Retrato do Artista Quando Jovem - Cap. 2: II Pág. 83 / 273

No mundo profano, conforme previa, uma voz mundana incitá-lo-ia a contribuir com o seu trabalho para recuperar os bens do seu pai, e, entretanto, a voz dos seus companheiros de escola instava-o a ser um bom camarada, a proteger os outros dos castigos ou pedir por eles e a fazer todo o possível para obter dias feriados. E era a algazarra de todas essas vozes que soavam a oco que o fazia deter-se, irresoluto, na perseguição dos seus fantasmas. Escutava apenas uma de cada vez, mas só se sentia feliz quando estava longe delas, fora do seu alcance, sozinho na companhia de fantasmagóricos camaradas.

Na sacristia, um jesuíta gorducho, de rosto fresco, e um homem idoso, de fato azul poido, remexiam numa caixa de tintas e de giz. Os rapazes que já estavam pintados andavam por perto ou ficavam desajeitadamente parados, tocando furtivamente no rosto com as pontas dos dedos. No meio da sacristia, um jovem jesuíta, que estava de visita ao colégio, balançava-se ritmadamente sobre as pontas dos pés e os calcanhares, com as mãos bem enterradas nos bolsos laterais.
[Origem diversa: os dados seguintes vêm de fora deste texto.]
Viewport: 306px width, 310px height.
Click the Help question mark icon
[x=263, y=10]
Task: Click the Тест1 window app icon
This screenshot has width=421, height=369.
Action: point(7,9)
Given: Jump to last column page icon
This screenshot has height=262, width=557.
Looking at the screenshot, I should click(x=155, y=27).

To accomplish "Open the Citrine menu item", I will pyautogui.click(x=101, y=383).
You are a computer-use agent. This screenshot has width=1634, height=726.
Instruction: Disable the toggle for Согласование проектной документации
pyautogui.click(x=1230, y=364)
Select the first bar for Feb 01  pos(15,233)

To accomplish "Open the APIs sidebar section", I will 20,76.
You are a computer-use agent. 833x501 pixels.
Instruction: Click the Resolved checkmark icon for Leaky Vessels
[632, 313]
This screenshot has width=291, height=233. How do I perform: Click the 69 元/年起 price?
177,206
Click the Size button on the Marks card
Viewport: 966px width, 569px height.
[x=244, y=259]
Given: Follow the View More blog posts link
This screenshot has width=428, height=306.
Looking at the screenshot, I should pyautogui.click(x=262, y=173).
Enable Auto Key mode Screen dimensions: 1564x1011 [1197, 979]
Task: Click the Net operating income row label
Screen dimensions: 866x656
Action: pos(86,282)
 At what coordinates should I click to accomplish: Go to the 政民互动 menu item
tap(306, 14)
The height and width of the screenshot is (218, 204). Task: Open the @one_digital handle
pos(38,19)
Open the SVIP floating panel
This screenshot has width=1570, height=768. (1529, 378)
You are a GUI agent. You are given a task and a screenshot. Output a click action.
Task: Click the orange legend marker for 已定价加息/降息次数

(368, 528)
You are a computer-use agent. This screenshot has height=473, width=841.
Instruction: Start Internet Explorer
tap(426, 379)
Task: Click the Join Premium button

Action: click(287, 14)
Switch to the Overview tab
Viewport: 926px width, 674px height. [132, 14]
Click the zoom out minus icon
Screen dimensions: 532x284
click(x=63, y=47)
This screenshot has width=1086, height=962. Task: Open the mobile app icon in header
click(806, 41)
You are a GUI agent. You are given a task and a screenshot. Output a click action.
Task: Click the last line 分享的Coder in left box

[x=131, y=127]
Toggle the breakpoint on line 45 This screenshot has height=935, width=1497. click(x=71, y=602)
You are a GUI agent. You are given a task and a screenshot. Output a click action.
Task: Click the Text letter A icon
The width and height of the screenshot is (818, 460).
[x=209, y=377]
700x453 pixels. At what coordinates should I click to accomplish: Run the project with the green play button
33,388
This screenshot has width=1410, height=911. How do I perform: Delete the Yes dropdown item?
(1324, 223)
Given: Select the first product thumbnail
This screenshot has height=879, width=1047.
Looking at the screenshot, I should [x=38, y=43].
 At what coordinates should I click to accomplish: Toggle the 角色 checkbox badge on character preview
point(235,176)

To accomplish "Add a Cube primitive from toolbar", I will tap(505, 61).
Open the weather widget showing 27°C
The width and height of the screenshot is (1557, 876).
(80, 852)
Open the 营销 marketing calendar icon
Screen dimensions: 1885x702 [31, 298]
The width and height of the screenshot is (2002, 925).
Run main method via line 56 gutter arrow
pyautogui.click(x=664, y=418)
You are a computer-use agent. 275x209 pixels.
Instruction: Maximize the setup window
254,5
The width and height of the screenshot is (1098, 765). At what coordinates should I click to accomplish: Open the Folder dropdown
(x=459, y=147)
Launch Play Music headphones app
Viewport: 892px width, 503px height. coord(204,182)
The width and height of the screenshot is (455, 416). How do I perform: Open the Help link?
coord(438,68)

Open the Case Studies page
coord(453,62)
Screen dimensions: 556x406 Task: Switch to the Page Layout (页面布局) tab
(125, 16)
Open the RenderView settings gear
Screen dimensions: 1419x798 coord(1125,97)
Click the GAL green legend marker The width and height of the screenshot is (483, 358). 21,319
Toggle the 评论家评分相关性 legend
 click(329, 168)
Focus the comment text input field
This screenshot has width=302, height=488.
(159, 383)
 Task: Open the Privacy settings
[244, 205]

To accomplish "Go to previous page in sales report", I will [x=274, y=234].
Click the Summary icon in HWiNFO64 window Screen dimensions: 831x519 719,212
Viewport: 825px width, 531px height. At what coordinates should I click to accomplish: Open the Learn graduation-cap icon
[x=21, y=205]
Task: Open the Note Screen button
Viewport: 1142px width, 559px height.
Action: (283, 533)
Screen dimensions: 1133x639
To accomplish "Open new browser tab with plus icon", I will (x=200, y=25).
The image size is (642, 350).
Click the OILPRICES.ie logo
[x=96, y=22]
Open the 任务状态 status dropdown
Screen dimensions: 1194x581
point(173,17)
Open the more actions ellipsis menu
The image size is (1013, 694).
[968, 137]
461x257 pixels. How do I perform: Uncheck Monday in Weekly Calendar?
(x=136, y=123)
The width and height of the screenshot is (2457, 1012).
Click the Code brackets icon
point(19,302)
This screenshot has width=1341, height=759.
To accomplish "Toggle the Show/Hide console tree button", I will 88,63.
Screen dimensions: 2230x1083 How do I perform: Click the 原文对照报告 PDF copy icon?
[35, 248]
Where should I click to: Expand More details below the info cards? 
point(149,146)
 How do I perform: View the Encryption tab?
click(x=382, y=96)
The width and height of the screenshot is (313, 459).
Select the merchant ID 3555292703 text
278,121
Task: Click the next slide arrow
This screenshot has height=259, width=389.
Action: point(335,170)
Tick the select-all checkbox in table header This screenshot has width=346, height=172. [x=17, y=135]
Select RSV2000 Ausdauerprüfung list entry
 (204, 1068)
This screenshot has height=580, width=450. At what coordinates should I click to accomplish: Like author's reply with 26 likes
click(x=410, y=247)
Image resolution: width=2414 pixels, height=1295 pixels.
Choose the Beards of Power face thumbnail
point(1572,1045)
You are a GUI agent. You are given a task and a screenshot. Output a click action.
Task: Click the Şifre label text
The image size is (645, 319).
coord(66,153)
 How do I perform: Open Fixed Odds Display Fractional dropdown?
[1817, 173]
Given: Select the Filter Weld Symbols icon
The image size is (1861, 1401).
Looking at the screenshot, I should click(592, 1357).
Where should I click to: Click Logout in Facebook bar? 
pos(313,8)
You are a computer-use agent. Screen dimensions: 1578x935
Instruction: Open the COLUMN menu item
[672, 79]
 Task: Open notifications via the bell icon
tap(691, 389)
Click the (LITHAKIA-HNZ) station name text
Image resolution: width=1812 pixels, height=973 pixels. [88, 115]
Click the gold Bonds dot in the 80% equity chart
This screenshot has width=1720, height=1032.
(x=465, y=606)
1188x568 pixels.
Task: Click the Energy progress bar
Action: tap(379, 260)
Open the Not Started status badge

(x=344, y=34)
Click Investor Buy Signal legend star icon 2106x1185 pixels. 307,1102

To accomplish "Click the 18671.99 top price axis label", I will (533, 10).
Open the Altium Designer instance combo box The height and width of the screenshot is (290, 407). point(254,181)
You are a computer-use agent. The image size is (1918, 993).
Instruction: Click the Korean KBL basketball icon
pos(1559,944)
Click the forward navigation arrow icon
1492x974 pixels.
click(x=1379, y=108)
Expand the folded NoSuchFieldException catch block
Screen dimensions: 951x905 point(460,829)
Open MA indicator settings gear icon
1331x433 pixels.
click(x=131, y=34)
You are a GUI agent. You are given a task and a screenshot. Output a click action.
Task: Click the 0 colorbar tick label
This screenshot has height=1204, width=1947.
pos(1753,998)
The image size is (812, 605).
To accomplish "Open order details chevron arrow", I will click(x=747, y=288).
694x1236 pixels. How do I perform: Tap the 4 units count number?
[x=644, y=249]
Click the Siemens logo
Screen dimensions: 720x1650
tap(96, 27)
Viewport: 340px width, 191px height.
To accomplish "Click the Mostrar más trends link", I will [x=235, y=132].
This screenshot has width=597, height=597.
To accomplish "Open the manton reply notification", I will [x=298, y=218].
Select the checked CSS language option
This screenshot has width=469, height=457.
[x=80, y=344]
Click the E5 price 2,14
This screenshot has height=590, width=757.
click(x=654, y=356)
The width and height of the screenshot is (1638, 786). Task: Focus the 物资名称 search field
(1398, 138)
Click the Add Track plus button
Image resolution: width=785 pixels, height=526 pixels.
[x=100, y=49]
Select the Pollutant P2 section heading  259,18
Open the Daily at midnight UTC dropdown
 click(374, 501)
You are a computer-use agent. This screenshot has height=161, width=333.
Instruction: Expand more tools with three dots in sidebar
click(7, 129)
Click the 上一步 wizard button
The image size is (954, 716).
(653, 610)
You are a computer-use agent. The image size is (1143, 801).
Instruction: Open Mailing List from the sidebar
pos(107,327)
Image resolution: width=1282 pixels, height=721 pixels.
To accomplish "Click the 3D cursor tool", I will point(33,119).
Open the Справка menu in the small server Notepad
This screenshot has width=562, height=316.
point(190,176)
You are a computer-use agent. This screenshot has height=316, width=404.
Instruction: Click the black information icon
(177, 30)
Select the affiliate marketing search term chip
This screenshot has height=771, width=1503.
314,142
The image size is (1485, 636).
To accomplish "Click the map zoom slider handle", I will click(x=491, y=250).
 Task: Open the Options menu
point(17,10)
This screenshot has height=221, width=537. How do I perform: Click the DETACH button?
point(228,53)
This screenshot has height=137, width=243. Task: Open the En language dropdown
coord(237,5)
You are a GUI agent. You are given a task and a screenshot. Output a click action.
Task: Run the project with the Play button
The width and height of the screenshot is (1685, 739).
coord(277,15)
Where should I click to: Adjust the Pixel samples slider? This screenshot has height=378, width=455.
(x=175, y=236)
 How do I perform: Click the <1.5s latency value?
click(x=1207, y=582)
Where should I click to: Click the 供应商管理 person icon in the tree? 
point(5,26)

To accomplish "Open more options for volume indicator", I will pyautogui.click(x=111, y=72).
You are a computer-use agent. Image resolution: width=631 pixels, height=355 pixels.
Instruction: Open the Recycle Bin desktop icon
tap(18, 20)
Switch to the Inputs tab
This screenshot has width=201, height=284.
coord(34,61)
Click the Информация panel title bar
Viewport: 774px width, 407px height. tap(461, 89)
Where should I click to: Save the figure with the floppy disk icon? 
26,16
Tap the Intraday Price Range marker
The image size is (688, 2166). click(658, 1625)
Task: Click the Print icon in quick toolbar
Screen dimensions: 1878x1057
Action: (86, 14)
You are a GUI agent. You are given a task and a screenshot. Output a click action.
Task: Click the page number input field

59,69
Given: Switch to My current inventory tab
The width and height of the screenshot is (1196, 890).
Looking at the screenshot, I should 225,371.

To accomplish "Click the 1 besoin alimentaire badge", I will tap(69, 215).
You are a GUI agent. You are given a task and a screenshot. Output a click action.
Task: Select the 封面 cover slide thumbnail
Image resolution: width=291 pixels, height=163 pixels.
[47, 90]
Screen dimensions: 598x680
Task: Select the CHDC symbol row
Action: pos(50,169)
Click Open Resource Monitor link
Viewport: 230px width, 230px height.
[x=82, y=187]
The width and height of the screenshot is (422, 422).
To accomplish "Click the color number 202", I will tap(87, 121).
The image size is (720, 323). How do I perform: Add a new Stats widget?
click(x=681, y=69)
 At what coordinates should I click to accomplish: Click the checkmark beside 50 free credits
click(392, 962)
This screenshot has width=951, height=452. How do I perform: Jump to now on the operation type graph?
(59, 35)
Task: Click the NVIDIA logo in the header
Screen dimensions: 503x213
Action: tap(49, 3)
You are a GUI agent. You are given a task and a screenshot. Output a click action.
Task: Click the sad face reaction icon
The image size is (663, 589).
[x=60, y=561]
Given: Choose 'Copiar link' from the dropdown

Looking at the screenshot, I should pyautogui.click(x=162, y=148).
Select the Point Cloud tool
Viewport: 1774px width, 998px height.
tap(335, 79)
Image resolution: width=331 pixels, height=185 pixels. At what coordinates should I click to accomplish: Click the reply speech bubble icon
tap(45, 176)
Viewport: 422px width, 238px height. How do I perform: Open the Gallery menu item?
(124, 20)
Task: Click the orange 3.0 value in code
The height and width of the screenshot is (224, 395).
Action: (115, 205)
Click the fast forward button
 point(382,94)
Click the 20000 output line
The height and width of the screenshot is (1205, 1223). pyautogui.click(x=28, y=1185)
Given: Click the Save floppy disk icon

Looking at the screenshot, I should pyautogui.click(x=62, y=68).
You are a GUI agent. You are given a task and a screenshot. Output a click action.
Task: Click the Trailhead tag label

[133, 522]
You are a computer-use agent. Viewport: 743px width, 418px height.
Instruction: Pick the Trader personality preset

A sua cabeça pequena, penteada com brilhantes caracóis ruivos, e o seu rosto recém-barbeado ligavam bem com o impecável asseio da sua batina e com os seus sapatos imaculados.

Enquanto observava aquela figura oscilante e tentava decifrar o significado do sorriso trocista do padre, veio à memória de Stephen uma frase que escutara ao seu pai antes de ser enviado para Clongowes: podia-se sempre classificar um jesuíta pelo estilo dos seus trajos. Na mesma altura, pensou que existia uma semelhança entre a mente do seu pai e a daquele padre sorridente e bem vestido; e teve consciência de uma certa profanação do ofício de padre ou da própria sacristia, cujo silêncio era violado pelas conversas e piadas em voz alta, e cujo ar pungente era profanado pelos odores dos jactos de gás e da brilhantina.